In this instance I'm fetching a database cluster from gatherer-demo.gatherdata.io
. To do that we'll ssh into the box and run pg_basebackup
.
This creates a new folder in /tmp
.
~/gatherer_demo_basebackup
❯ ssh [email protected]
Welcome to Ubuntu 22.04 LTS (GNU/Linux 5.15.0-106-generic x86_64)
...
root@gatherer-demo ~ # cd /tmp
root@gatherer-demo /tmp # su postgres
postgres@gatherer-demo:/tmp$ pg_basebackup -D ./basebackup
Next, on our local machine, we'll rsync this over. We're using flags -avz
(archive, verbose, compressed). The z
flag in particular is going to save us a lot of time.

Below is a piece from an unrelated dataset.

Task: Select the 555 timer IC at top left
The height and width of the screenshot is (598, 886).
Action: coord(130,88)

❯ rsync -avz [email protected]:/tmp/basebackup .
That creates a local directory. It took about 2:40 on my machine to rsync, it's 11Gb.
The directory we have, is going to become the data directory for a postgres container.

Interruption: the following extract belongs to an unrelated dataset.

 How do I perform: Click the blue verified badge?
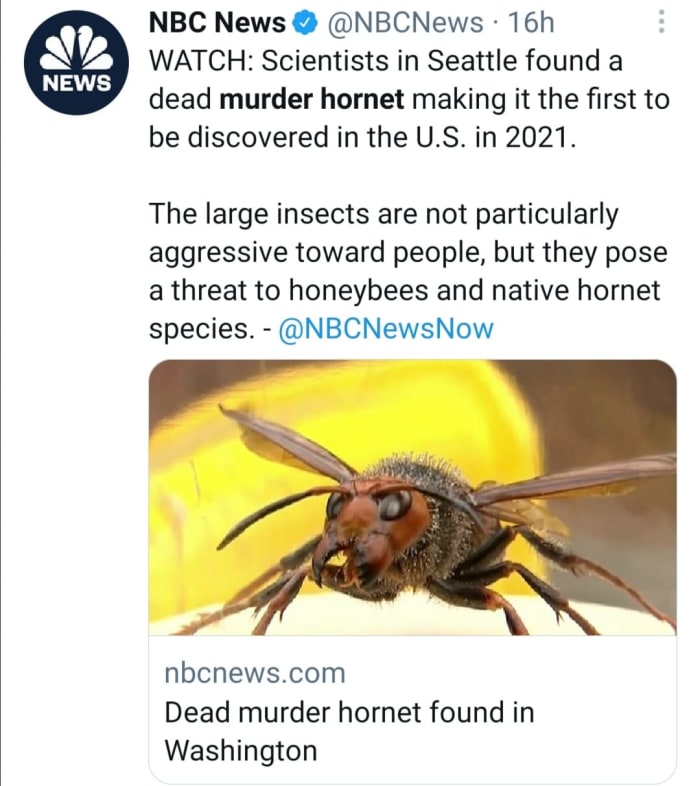pos(306,22)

Before we spin it up, we need to grab 2 files: pg_hba.conf
and postgresql.conf
We can do that by starting a temporary container and copying the files over, then 'rm' the container Here the container happens to have and 'id' of 81b5....
❯ docker run -d -e POSTGRES_PASSWORD=post1234 postgres:14
81b5920e0d0158a2d4e8dd3480b2e827168b5bddf790e2724fbb8c8109722050
~/gatherer_demo_basebackup/basebackup
❯ docker cp 81b5920e0d01:/var/lib/postgresql/data/pg_hba.conf .

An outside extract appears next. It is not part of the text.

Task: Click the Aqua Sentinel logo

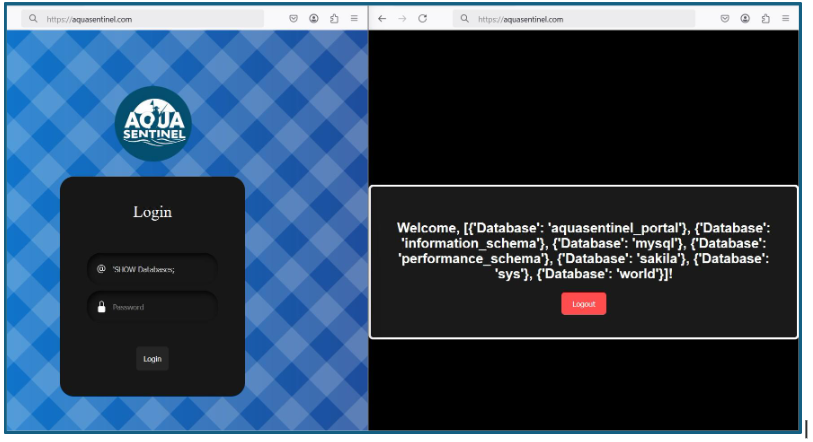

Successfully copied 6.66kB to /home/josh/gatherer_demo_basebackup/basebackup.
~/gatherer_demo_basebackup/basebackup
❯ docker cp 81b5920e0d01:/var/lib/postgresql/data/postgresql.conf .
Successfully copied 30.7kB to /home/josh/gatherer_demo_basebackup/basebackup.
~/gatherer_demo_basebackup/basebackup
❯ docker stop 81b5920e0d01 && docker rm 81b5920e0d01
81b5920e0d01
81b5920e0d01
Now we can start the container
docker run -e POSTGRES_PASSWORD=post1234 -P -v .:/var/lib/postgresql/data postgres:14
Your container will have a random name and port in my case it's mystifying_kapitsa
on 32779
❯ docker ps
CONTAINER ID IMAGE COMMAND CREATED STATUS PORTS NAMES
d27a3f41b17d postgres:14 "docker-entrypoint.s…" 26 minutes ago Up 26 minutes 0.0.0.0:32779->5432/tcp, :::32779->5432/tcp mystifying_kapitsa
Because this container came from a server where postgres
connected over a socket, it has no password. We want to change that
docker exec -it --user postgres mystifying_kapitsa psql
I altered the password with this SQL:
psql (14.12 (Debian 14.12-1.pgdg120+1))
Type "help" for help.
postgres=# ALTER ROLE postgres PASSWORD 'post1234'
I can use the host localhost
, user postgres
, the password post1234
and the port 32779
now to connect from Metabase / Django / Dbeaver etc
❯ psql --host localhost --user postgres --port 32779 --db jf_db
Password for user postgres:
psql (14.8 (Ubuntu 14.8-0ubuntu0.22.10.1), server 14.12 (Debian 14.12-1.pgdg120+1))
Type "help" for help.
jf_db=# select * from auth_user
jf_db-# limit 5;
jf_db=#
One thing to note is that Docker changes ownership of folders when
bind mounts
are used. That means that after running the container you may find that you are no longer the owner of the backup directory.No easy remedy for this as far as I know except to
sudo chown -R
the dir again